J’inspire profondément avant de lâcher un énorme soupir. Tout va bien se passer, je ne suis pas seule, Gangrène est avec moi. Maintenant que je connais la vérité sur le mal de temps, je ne devrais plus pouvoir produire d’erreur comme lorsque j’étais avec l’aubergiste.
- Merci. Je te suis reconnaissante pour tes explications, mais aussi pour ton aide. Sans toi, je serais morte de bien des façons.
Mon regard se concentre sur mon associé qui semble étonné de ma réplique. Son visage se métamorphose progressivement en une expression joyeuse et sereine. Un sourire prend enfin place sur ses lèvres, dévoilant toutes ses dents sans défaut apparent.
Cette vision réussit à m’émouvoir, c’est la première fois que je vois le Désastre arborer une telle expression. Bien que son corps tout entier soit répugnant, son sourire est l’une des plus belles choses que j’ai pu voir dans ce monde. Je me demande si cette aubergiste a, ne serait-ce qu’une fois, sourit depuis l’arrivée de la malédiction. J’espère que son âme trouvera la paix et la famille qu’elle avait perdue.

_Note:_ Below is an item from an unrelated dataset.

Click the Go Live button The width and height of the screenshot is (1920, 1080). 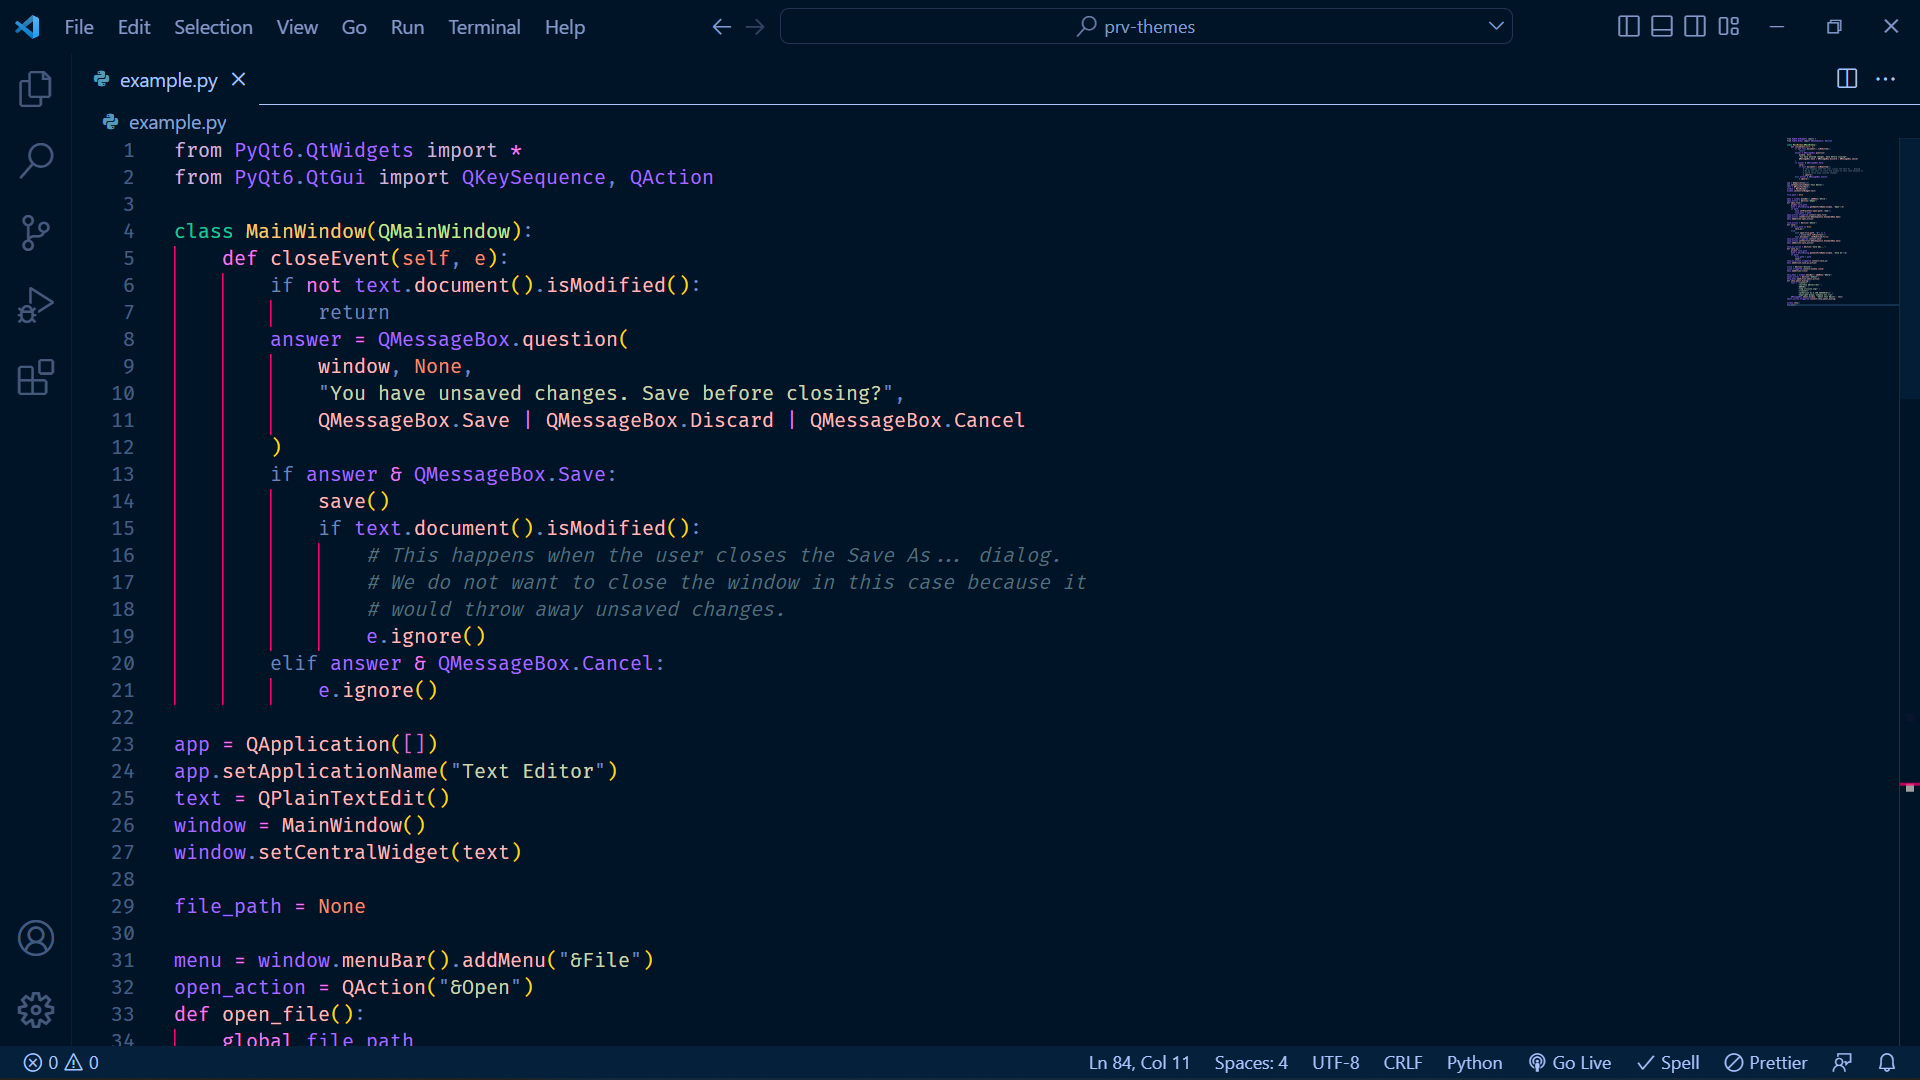[1570, 1063]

Il est grand temps pour nous de quitter ce monde, notre travail ici est terminé. Je pose un regard ému sur mon partenaire et dit ces mots avec énergie :
- Nous avons réussi notre mission avec brio. Un prochain monde nous attend, allons…
J’arrête ma phrase en remarquant la posture de mon compagnon. Son sourire est toujours présent, et sa main tendue vers moi.

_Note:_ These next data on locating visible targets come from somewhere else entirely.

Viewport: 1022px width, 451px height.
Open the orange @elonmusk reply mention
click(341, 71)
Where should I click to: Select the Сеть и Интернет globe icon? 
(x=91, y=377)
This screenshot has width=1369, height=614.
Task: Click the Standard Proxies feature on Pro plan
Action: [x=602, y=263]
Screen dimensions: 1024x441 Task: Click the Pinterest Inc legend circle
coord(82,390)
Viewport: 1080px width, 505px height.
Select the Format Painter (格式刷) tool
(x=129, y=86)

- Allons-y Hedera, voyageons ensemble.
L’étonnement s’installe sur mon visage. La satisfaction remplace ma surprise. Mon pouce droit se frotte contre la lame du navigateur, mettant en route la machine. Un nouveau cadre se met en place, dévoilant une zone sombre avec très peu de détails. Je prends une grande inspiration, attrape la paume de mon associé et saute avec entrain dans le portail.

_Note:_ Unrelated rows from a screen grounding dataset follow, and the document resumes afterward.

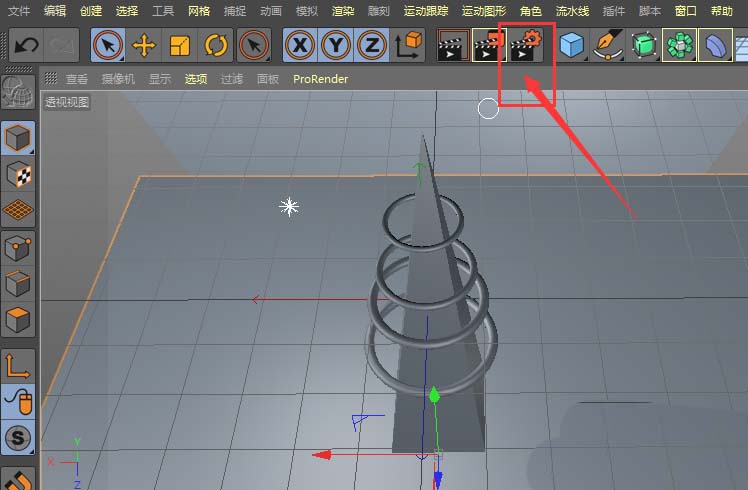Click Render to Picture Viewer icon

(489, 45)
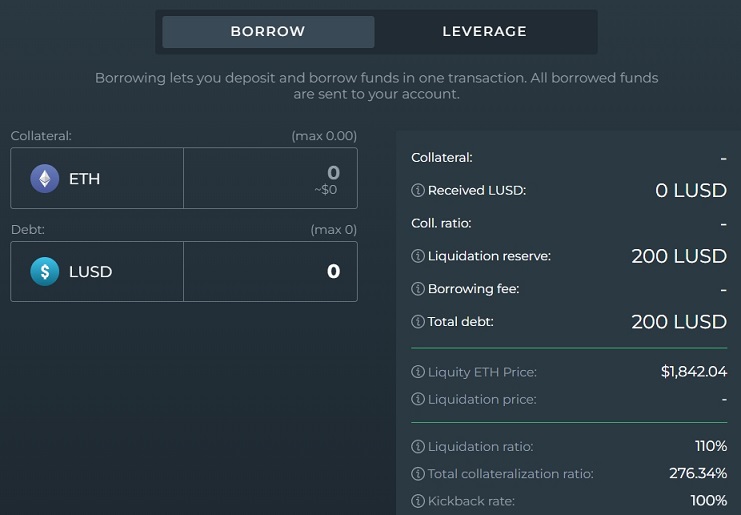Click the LUSD debt amount field
This screenshot has height=515, width=741.
pyautogui.click(x=270, y=272)
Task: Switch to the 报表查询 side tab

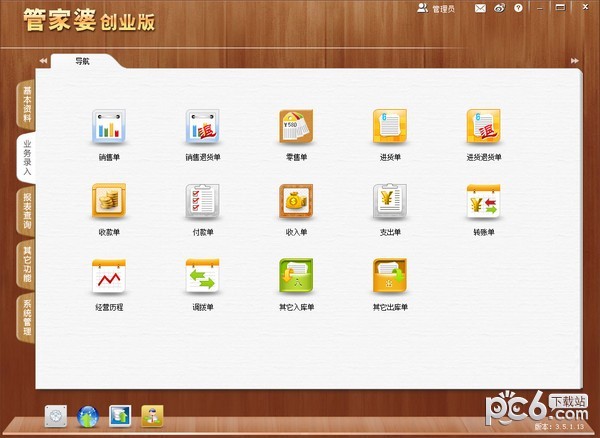Action: pos(27,210)
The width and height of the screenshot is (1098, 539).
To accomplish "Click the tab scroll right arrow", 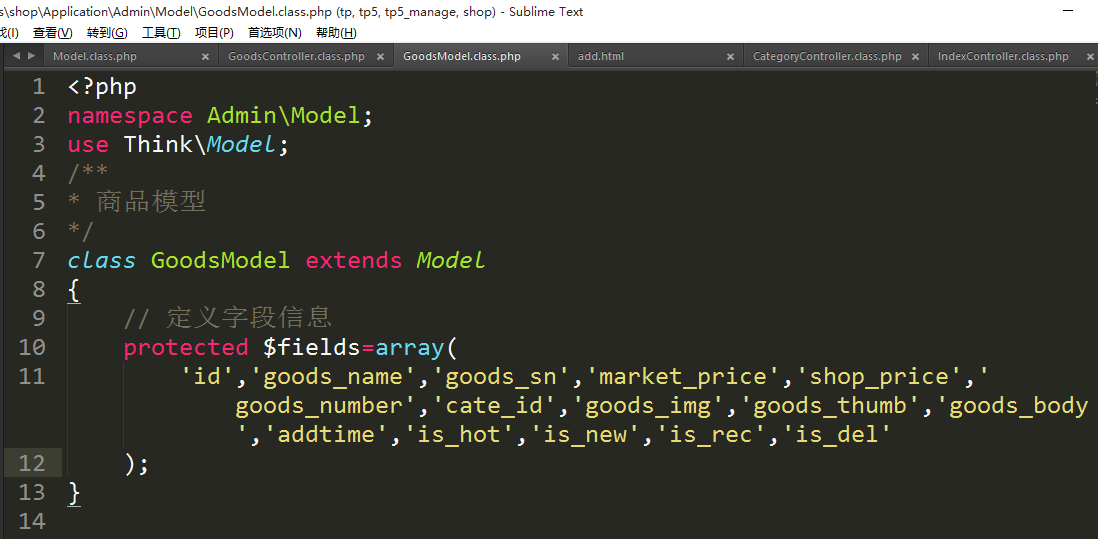I will 31,57.
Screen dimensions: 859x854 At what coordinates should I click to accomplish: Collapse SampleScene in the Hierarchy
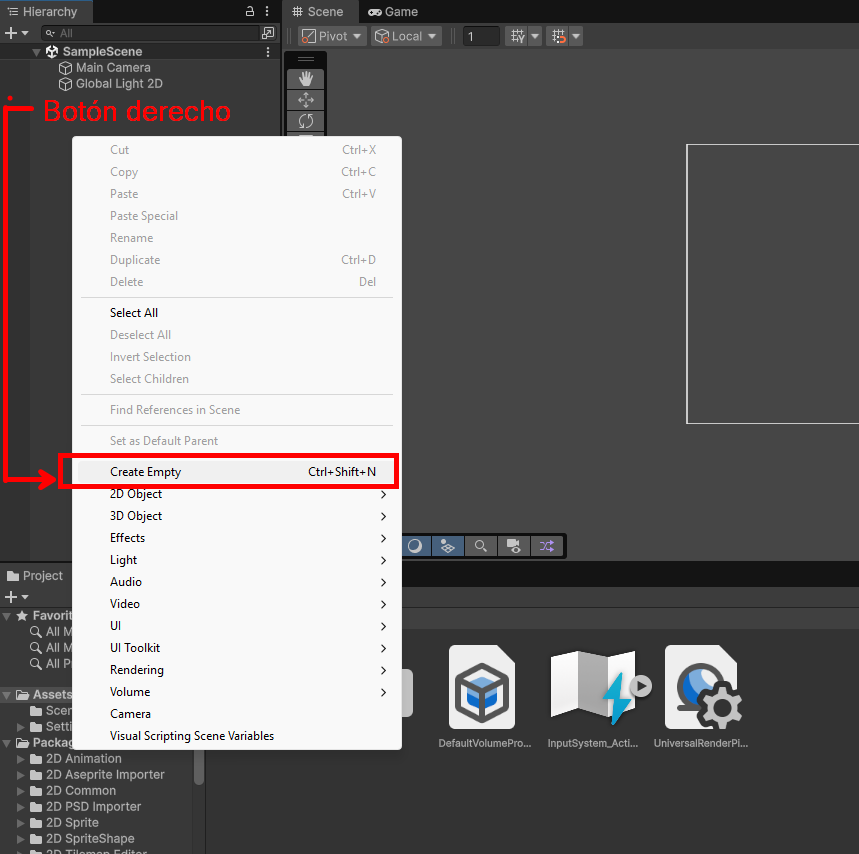[x=36, y=50]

Au fond, je suis contente que cette mission soit réussie. Grâce à elle, notre partenariat s’est vu renforcé, j’ai été capable de constater l’apparence de Gangrène et la menace que représente réellement les malédictions. Chaque voyage nous fait acquérir de l’expérience et solidifie le petit duo que nous formons, ce Désastre et moi. Je me demande ce que penserait mon tuteur, s’il me voyait actuellement. Bien sûr, il est encore trop tôt pour dévoiler nos efforts, après tout, une montagne de travail nous attend. J’ai hâte d’admirer le paysage que nous dévoilera le monde de notre prochaine mission.